**Aim of the exercise:** Copy out each line of the records below word for word, but leave the pictures out.

▬▬▬▬▬▬▬▬▬▬

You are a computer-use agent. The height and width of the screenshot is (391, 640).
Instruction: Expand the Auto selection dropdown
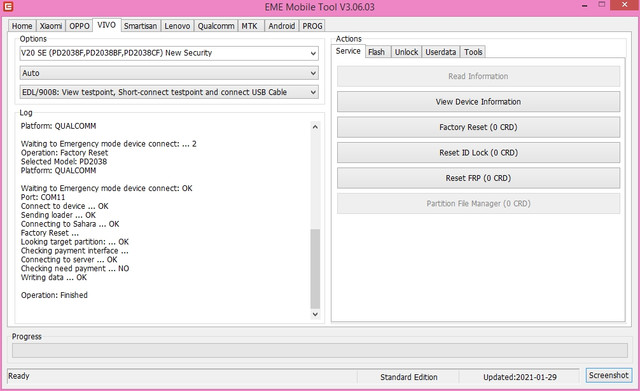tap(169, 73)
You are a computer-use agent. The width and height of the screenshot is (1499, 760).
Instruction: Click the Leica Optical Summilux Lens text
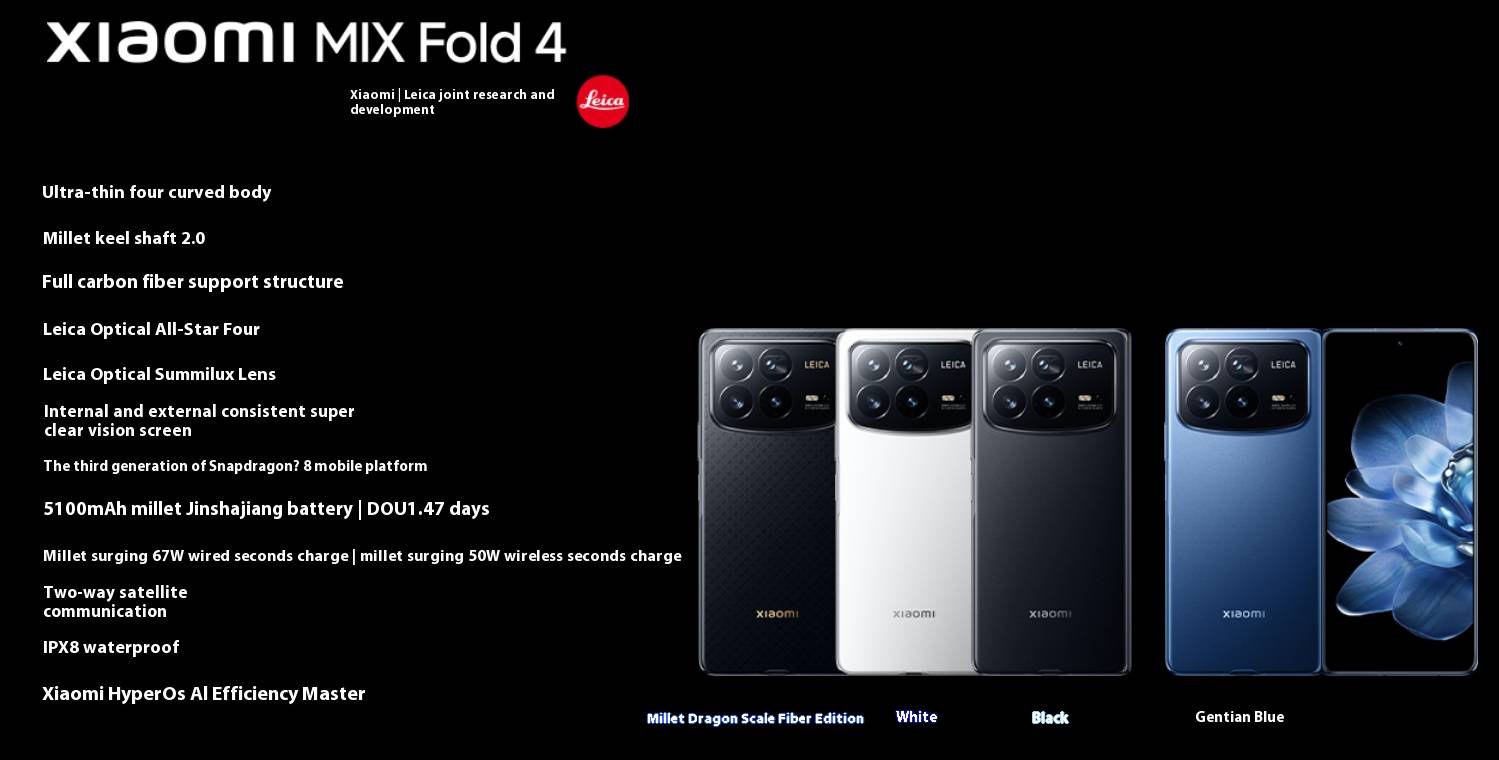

▬▬▬▬▬▬▬▬▬▬

**Solution for this exercise:**
You are a computer-use agent. The height and width of the screenshot is (391, 640).
Instruction: Expand the Auto selection dropdown
tap(169, 73)
You are a computer-use agent. The width and height of the screenshot is (1499, 760).
Instruction: Click the Leica Optical Summilux Lens text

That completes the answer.